The global conveyor belt begins with the cold water near the North Pole and heads south between South America and Africa toward Antarctica, partly directed by the landmasses it encounters. In Antarctica, it gets recharged with more cold water and then splits in two directions — one section heads to the Indian Ocean and the other to the Pacific Ocean. As the two sections near the equator, they warm up and rise to the surface in what you may remember as upwelling. When they can’t go any farther, the two sections loop back to the South Atlantic Ocean and finally back to the North Atlantic Ocean, where the cycle starts again.

The global conveyor belt moves much more slowly than surface currents — a few centimeters per second, compared to tens or hundreds of centimeters per second. Scientists estimate that it takes one section of the belt 1,000 years to complete one full circuit of the globe. However slow it is, though, it moves a vast amount of water — more than 100 times the flow of the Amazon River. [source: NOAA: “Currents”].
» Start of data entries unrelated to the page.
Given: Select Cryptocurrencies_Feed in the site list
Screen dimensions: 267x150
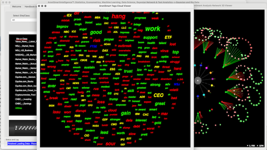Looking at the screenshot, I should click(25, 95).
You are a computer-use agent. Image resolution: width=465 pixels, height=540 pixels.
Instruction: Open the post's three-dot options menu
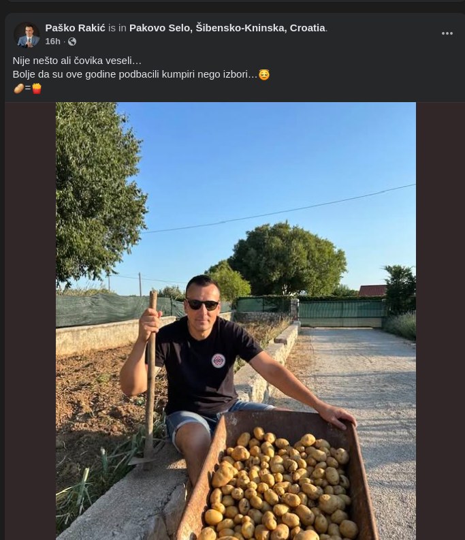[x=447, y=33]
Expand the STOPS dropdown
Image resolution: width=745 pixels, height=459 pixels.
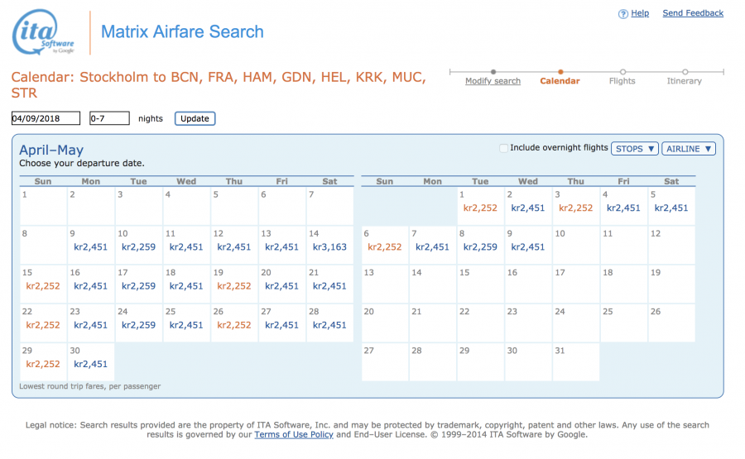click(635, 149)
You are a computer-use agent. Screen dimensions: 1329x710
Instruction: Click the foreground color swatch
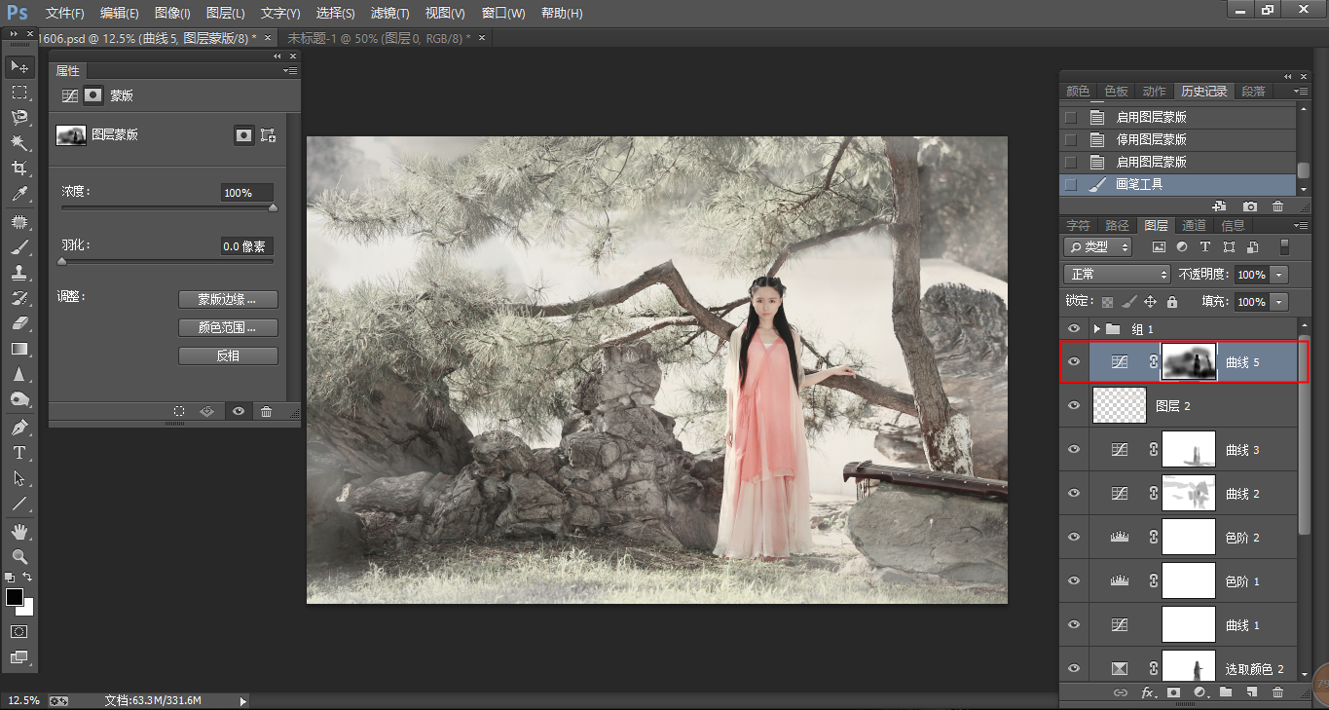pyautogui.click(x=15, y=597)
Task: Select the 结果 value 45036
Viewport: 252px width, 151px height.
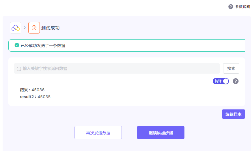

The worldwide conveyor belt is essential to the bottom of the world’s meals chain. Because it transports water across the globe, it enriches carbon dioxide-poor, nutrient-depleted floor waters by carrying them by means of the ocean’s deeper layers the place these components are ample. The vitamins and carbon dioxide from the underside layers which can be distributed by means of the higher layers allow the expansion of algae and seaweed that finally help all types of life. The belt additionally helps to control temperatures.

Learn on to find out about a present that is not attributable to winds or density variations however by forces which can be out of this world.